Le justiciable, qu’il soit particulier, chef d’entreprise de Start Up, TPE/PME ou du CAC 40, commerçant, artisan, profession libérale, en litige avec son conjoint, son associé, son client, son locataire ou son salarié, s’inquiète, de l’imprévisibilité, de la durée, du coût et surtout du résultat de son procès.

Depuis des années, le système judiciaire français est arrivé à saturation sans perspective d’amélioration.

Dans ce contexte, le choix du processus collaboratif est celui du pragmatisme !

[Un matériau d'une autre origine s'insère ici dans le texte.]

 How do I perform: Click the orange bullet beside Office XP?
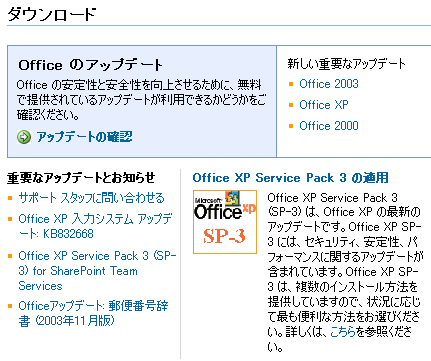(291, 105)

Il s’agit pour les parties et leurs avocats respectifs, formés au droit collaboratif, de s’engager contractuellement à ne pas recourir au juge si ce n’est pour faire, éventuellement, homologuer leur accord.

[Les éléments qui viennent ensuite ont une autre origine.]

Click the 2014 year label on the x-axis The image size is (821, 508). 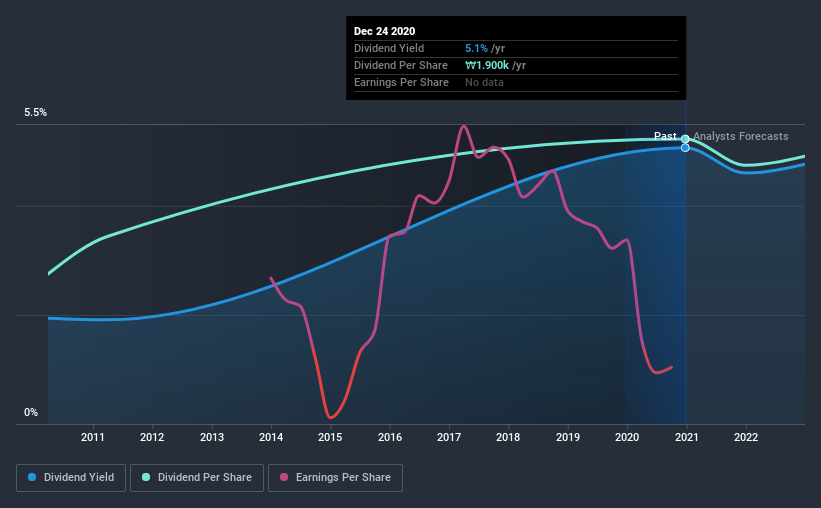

Le processus collaboratif est une méthode efficace, qui peut s’inscrire dans un calendrier défini à l’avance par les parties et leurs avocats, consistant à rechercher une solution constructive et durable, l’avocat ayant alors un rôle de conseil, « d’animateur et de facilitateur » dans la recherche d’un compromis équitable, utilisant des techniques de négociation raisonnée largement éprouvées dans de nombreux pays (particulièrement aux Etats-Unis et au Canada), avec un très fort taux de réussite et de satisfaction.

L’avocat est soumis par ailleurs à une obligation de confidentialité renforcée ainsi que tout expert extérieur dont l’intervention s’avérerait utile à la résolution du différend. Garantie supplémentaire de la réussite de ce processus, l’avocat s’engage à se dessaisir du dossier en cas d’échec.

Maîtrise du calendrier et des coûts, choix des intervenants, et surtout des solutions adaptées à la résolution pérenne et conventionnelle du différend, font du processus collaboratif une véritable alternative au procès.